**GIVEN INSTRUCTION**
Copy out every line in the rows below that contains the word "Where".

**EXTRACTED MATERIAL**
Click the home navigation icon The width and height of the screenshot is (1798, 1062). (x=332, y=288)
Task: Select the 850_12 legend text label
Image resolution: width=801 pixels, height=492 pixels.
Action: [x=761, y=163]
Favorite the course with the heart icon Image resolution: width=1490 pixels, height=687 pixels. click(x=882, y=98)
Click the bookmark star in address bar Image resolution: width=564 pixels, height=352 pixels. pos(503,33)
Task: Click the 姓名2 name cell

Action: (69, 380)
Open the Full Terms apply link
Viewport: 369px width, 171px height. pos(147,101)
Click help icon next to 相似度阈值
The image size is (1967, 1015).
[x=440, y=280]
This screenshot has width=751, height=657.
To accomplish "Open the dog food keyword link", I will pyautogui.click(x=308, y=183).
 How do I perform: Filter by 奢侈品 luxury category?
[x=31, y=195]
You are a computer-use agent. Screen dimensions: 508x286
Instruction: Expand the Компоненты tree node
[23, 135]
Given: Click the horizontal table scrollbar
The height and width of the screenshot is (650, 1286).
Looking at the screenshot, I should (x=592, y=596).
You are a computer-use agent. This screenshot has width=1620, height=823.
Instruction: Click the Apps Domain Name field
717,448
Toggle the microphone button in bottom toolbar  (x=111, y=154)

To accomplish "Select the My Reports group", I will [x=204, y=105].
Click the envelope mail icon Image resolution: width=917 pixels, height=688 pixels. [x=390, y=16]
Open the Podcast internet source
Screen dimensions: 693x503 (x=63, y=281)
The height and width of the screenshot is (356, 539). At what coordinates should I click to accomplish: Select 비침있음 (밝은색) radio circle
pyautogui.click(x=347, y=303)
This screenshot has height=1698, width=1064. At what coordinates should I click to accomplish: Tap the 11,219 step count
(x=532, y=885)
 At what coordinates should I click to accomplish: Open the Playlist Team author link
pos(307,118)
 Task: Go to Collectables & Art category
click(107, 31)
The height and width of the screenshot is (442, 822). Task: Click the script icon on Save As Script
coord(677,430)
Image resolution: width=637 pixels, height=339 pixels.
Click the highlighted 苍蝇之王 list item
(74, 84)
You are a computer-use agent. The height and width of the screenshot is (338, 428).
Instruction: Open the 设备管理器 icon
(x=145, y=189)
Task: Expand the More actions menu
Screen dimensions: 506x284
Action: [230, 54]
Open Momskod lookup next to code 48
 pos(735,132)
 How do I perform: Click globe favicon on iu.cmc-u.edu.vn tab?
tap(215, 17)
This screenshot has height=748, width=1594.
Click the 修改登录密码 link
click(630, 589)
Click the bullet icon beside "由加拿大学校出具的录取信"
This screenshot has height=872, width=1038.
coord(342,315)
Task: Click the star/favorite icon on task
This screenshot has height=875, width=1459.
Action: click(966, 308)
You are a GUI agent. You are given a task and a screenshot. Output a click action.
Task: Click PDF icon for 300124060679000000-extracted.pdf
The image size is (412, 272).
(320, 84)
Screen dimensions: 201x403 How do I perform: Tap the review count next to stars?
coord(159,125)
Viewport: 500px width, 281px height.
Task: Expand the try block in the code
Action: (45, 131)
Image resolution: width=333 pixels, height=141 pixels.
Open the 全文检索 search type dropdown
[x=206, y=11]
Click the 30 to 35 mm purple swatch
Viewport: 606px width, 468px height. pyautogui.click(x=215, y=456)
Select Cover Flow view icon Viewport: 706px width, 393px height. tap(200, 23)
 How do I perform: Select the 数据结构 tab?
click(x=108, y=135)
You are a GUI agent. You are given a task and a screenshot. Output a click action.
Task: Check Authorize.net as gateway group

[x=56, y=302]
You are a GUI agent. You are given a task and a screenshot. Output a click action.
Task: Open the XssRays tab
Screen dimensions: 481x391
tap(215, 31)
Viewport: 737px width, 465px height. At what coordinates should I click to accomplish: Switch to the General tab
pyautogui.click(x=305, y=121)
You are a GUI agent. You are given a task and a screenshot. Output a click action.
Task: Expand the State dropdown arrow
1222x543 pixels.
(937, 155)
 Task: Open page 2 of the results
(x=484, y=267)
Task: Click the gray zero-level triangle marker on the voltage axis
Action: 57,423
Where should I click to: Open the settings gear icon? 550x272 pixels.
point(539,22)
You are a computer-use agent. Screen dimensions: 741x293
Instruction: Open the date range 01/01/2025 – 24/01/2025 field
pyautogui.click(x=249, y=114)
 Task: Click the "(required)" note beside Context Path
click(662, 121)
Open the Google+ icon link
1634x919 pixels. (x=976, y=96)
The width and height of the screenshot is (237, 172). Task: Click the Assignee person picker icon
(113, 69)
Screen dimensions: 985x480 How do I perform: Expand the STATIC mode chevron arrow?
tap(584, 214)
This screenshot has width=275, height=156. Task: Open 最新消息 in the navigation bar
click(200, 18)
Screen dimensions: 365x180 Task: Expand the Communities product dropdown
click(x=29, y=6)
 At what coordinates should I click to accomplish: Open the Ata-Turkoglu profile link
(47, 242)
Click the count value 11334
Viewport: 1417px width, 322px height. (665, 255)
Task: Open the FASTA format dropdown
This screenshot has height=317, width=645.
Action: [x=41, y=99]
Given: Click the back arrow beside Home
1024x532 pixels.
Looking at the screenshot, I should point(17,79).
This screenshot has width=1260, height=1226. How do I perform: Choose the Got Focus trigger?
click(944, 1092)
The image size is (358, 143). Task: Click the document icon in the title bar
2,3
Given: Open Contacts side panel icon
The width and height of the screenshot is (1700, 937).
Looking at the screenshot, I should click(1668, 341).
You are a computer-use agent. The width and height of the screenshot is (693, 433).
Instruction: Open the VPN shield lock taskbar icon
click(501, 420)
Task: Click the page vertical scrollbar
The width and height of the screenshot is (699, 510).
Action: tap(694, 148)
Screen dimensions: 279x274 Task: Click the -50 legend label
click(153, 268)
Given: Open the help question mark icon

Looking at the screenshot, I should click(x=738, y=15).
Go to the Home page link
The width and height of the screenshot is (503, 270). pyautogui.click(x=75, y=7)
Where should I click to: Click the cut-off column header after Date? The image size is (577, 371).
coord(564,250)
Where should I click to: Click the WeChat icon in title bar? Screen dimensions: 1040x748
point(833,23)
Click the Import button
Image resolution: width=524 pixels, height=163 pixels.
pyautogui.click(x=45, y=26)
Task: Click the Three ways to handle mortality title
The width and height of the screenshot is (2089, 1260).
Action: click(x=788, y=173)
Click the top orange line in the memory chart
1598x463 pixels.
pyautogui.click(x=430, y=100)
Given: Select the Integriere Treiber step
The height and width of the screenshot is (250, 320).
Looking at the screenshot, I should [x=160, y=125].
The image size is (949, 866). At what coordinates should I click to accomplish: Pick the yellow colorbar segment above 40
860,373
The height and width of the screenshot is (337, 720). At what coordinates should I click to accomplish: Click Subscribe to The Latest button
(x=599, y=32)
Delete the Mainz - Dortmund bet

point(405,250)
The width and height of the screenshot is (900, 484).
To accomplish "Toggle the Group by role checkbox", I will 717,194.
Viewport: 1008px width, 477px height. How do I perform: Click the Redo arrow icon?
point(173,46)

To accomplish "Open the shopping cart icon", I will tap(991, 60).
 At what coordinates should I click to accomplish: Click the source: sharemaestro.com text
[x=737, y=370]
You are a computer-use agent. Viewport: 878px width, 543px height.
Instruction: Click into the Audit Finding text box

**EXERCISE ANSWER**
Where should I click to: Open the settings gear icon? 550x272 pixels.
Where should I click to: Click the cut-off column header after Date? The image size is (577, 371).
Where should I click to: Click the WeChat icon in title bar? Screen dimensions: 1040x748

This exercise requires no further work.